Mrs. Trump arrived at The Nest orphanage on Friday after helping feed baby elephants, still clad in the riding pants and tall brown boots she had worn on a safari. A group of children who live at the orphanage and had been waiting for their American visitor broke into song and dance.
With a child's hand clasped in each of hers, Mrs. Trump led the group up a walkway toward the home for orphaned infants, sashaying to the music as she approached a bank of waiting news cameras.
The first lady was similarly immersed in the moment earlier at Nairobi National Park, where she had gone early Friday to highlight elephant conservation.
Mrs. Trump seemed reticent at first but she eventually stepped down from the platform she was standing on to take a large milk bottle with a big red nipple and feed some of the orphaned elephants being raised at the park a few miles outside of downtown Nairobi.
Soon she was petting and stroking the elephants, smiling and laughing and having a good time.
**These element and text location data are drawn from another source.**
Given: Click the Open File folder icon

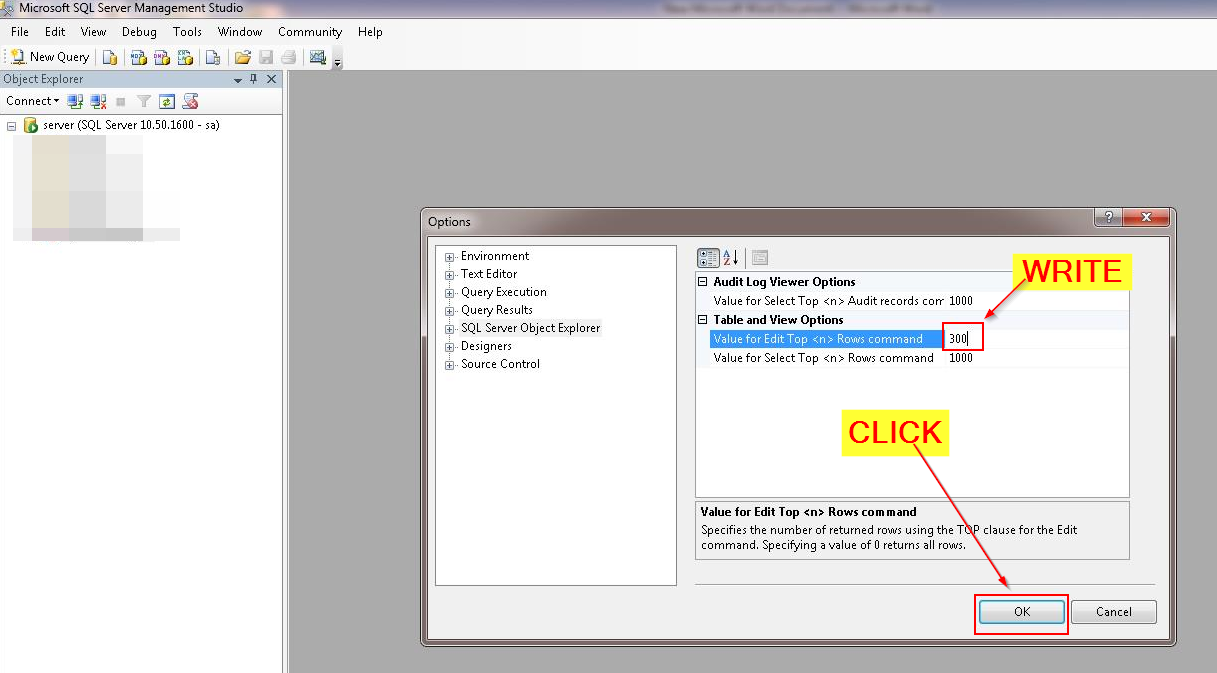Looking at the screenshot, I should (x=242, y=57).
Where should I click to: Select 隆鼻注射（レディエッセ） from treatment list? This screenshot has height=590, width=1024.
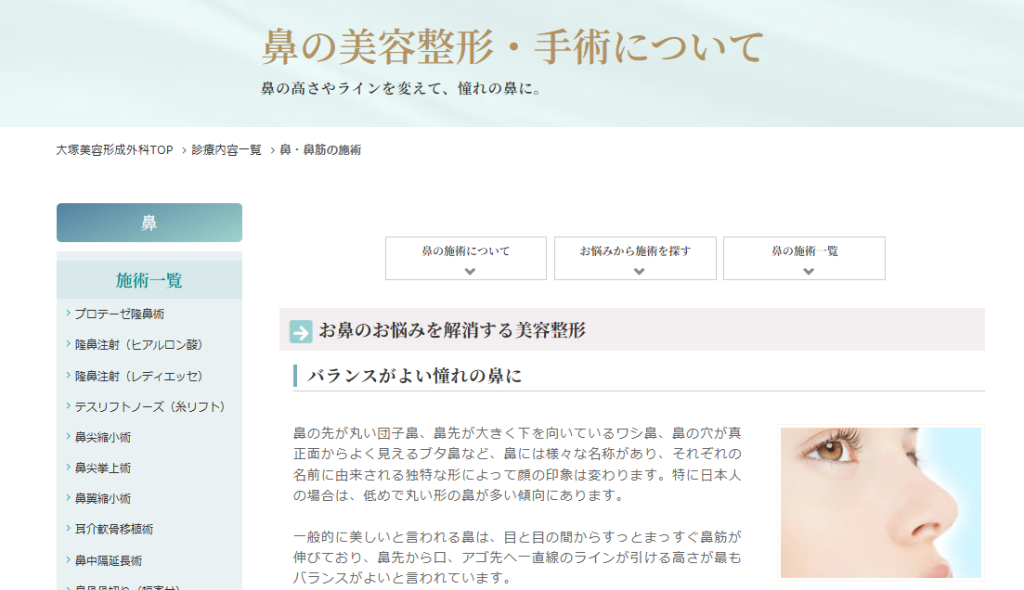pyautogui.click(x=138, y=376)
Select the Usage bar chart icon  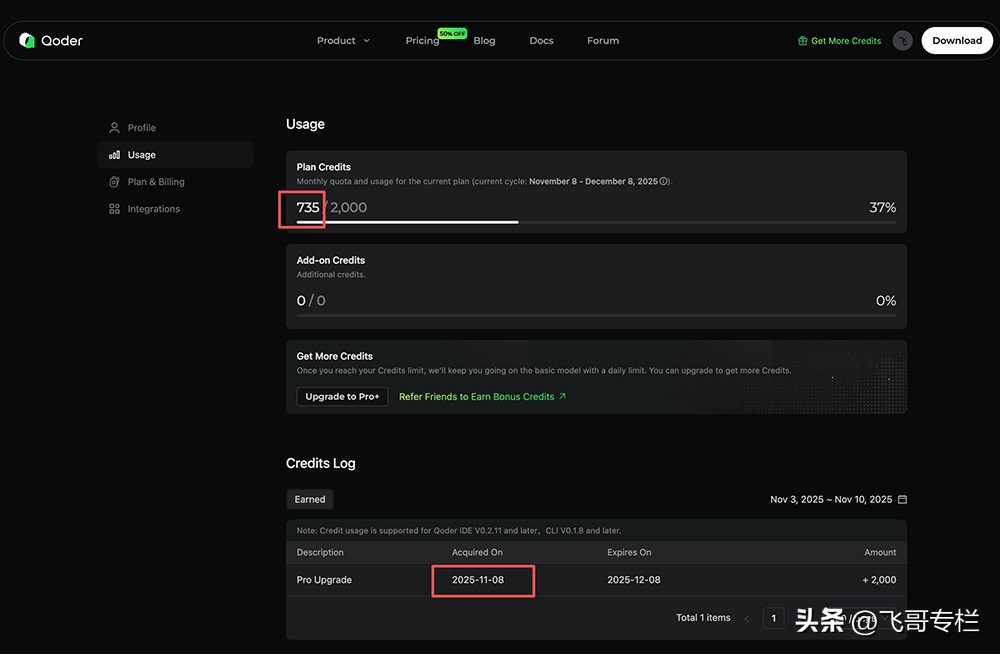coord(114,155)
Her focus on saving elephants seemed at odds with policies put forth by her husband, President Donald Trump.
The Trump administration recently decided to again allow Americans to import the body parts of African elephants shot for sport. The administration said removing a ban on elephants imported from Zimbabwe and Zambia and encouraging wealthy big-game hunters to kill the threatened mammals would help raise money for conservation programs.
Trump at first decried lifting the ban, but he did not intervene in a federal agency decision to begin judging the importation of elephant trophies on a "case-by-case basis." Trump's adult sons, Donald Trump Jr. and Eric Trump, are trophy hunters.
It was the second time in as many days that the first lady promoted policies out of step with her husband's.
A day earlier at a primary school in Malawi, Mrs. Trump highlighted work done by the U.S. Agency for International Development to help improve child literacy in the country. Trump has twice tried unsuccessfully to slash USAID's budget by a third.
After donning a white pith helmet, Mrs. Trump later climbed into an open-air vehicle for the 90-minute safari, taking photos on an iPhone and peering through binoculars for a closer look at zebras, giraffes, impalas, sleeping rhinos and hippos bobbing in water.
She also visited a site where 105 tons of ivory was burned as part of an effort to discourage the trade. Ivory can only be extracted from elephants after they have been killed.
Back at the orphanage, Mrs. Trump left the same way she arrived.
After an outdoor book reading session, she was encircled by the same children she led up the driveway as they sang and danced some more. The first lady was quickly encircled by the gleeful children and she smiled and danced some more.